Prolonged Progesterone to Prevent Preterm Birth From IVF - ET

Preterm Birth Clinical Trial

Official title:
The Exploration of Prolonged Treatment With Vaginal Progesterone to Prevent Preterm Birth From IVF Fresh Embryo Transplantation Cycle: a Randomized Controlled Trial

Clinical Trial Details — Status: Not yet recruiting

Administrative data
NCT number NCT05787509
Other study ID # SYSKY-2022-389-01
Secondary ID
Status Not yet recruiting
Phase Phase 4
First received
Last updated
Start date April 1, 2023
Est. completion date February 28, 2025

Study information
Verified date March 2023
Source Sun Yat-Sen Memorial Hospital of Sun Yat-Sen University
Contact n/a
Is FDA regulated No
Health authority
Study type Interventional

Clinical Trial Summary

To investigate the incidence of preterm birth in IVF fresh embryo transplantation cycle patients after prolonged vaginal progesterone treatment

Description:

Participant: 20-40 years old, IVF fresh embryo transplantation, singleton pregnancy, blood/urine HCG (+) Control group: The administration of vaginal progesterone (90mg/d) began from positive HCG in blood/urine until 12 weeks of gestation.
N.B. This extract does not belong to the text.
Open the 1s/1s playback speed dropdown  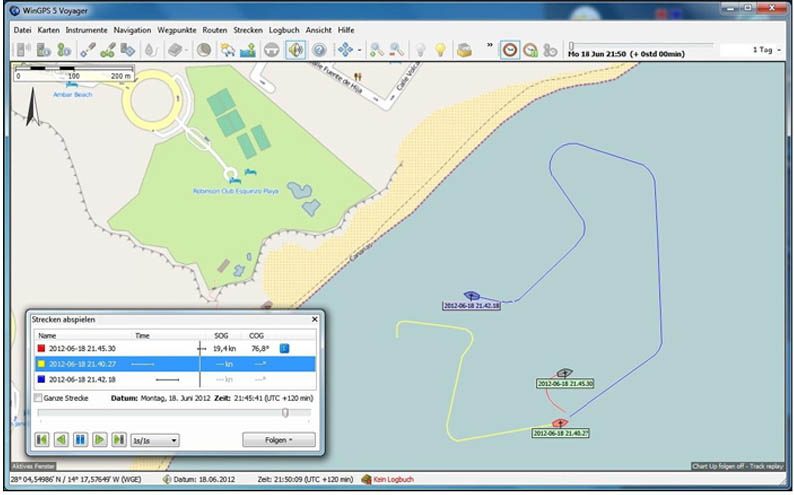click(155, 440)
Regular delivery examinations were conducted, and cervical length was detected by B-ultrasound at 12, 16, 20 and 24 weeks of gestation respectively, while fetal growth and development were monitored. Follow-up was continued until the end of delivery. Trial group: The administration of vaginal progesterone (90mg/d) began from positive HCG in blood/urine until 24 weeks of gestation. Regular delivery examinations were conducted, and cervical length was detected by B-ultrasound at 12, 16, 20 and 24 weeks of gestation respectively, while fetal growth and development were monitored. Follow-up was continued until the end of delivery. Observation index: The gestational age of delivery, symptoms of preterm birth and gestational age, gestational age at preterm birth or abortion, fetal growth and development, neonatal outcomes, and drug-related adverse reactions were recorded for each participant.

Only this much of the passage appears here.